**What you should do**
The lines to return are those from the line holding "Viewport: 1024px width, 382px height." through the last line of the entries below, both included, written exactly and without pictures.
[[ Exercise materials, beginning ]]
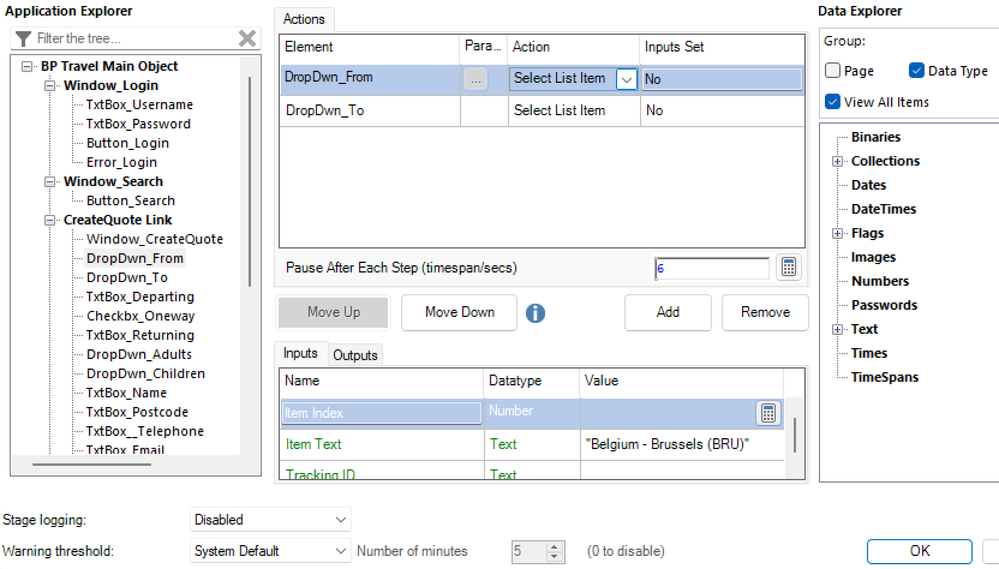Screen dimensions: 999x569
Task: Toggle the Page group checkbox
Action: pyautogui.click(x=833, y=71)
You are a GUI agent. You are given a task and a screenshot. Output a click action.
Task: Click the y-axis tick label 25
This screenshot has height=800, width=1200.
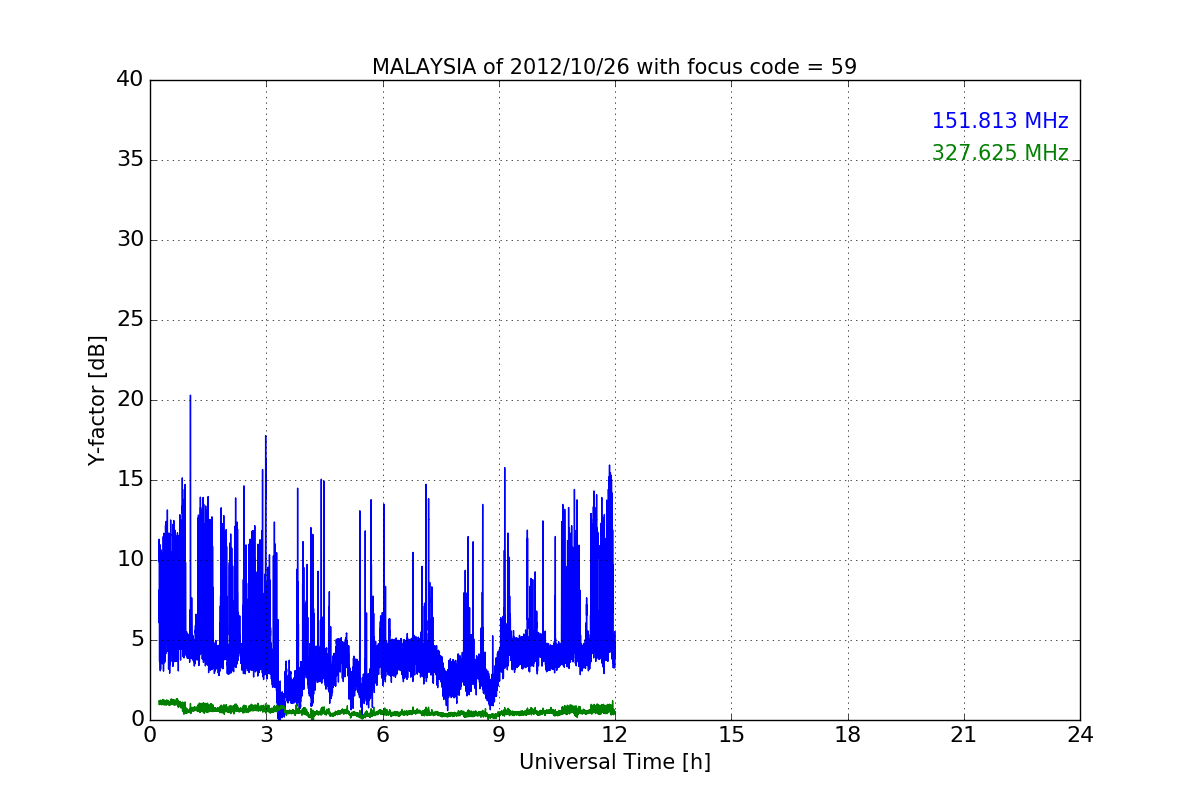130,320
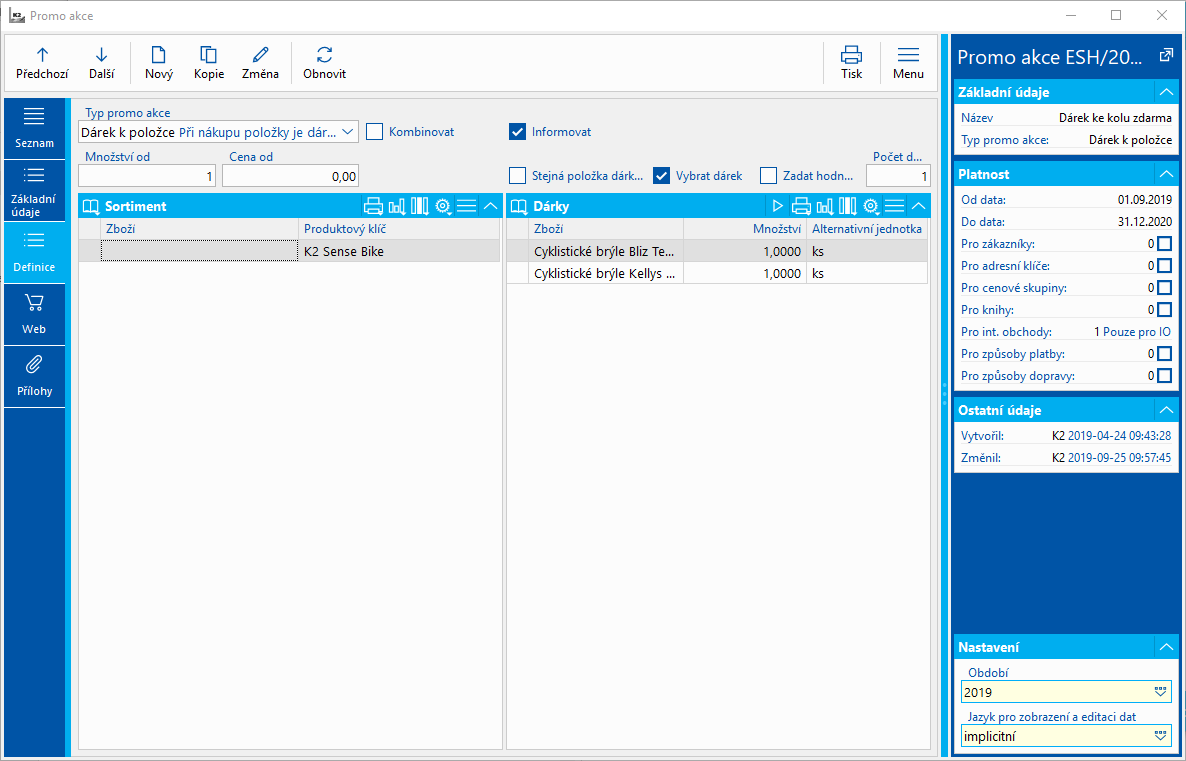Refresh data with Obnovit icon
The height and width of the screenshot is (761, 1186).
click(324, 55)
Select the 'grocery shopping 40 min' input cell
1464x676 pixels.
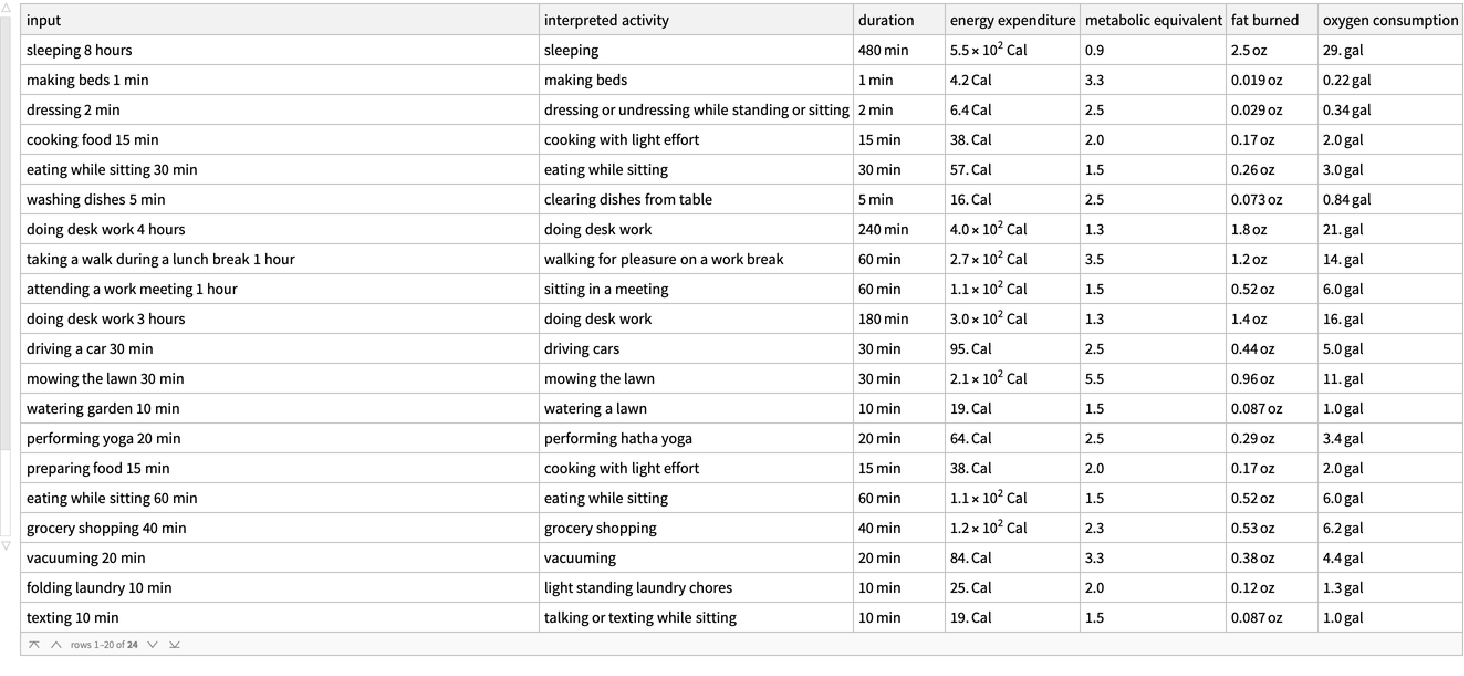(106, 528)
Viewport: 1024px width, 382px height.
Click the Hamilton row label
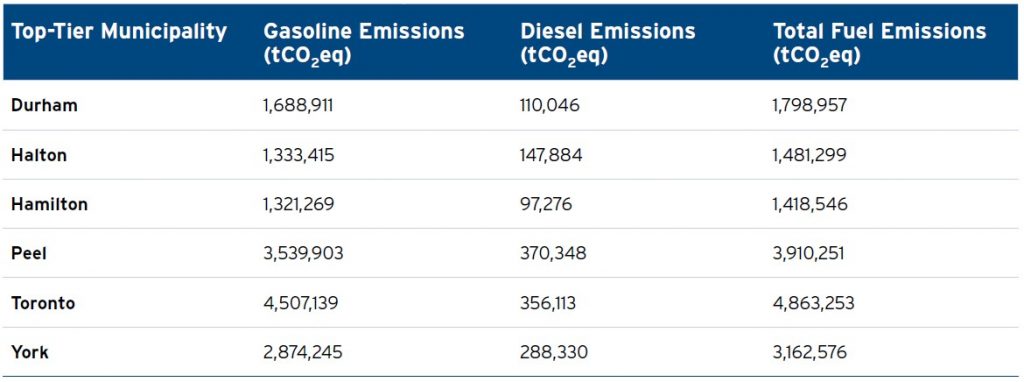click(x=49, y=204)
[[ Exercise materials, end ]]
**The answer**
Viewport: 1024px width, 382px height.
Click the Hamilton row label
click(x=49, y=204)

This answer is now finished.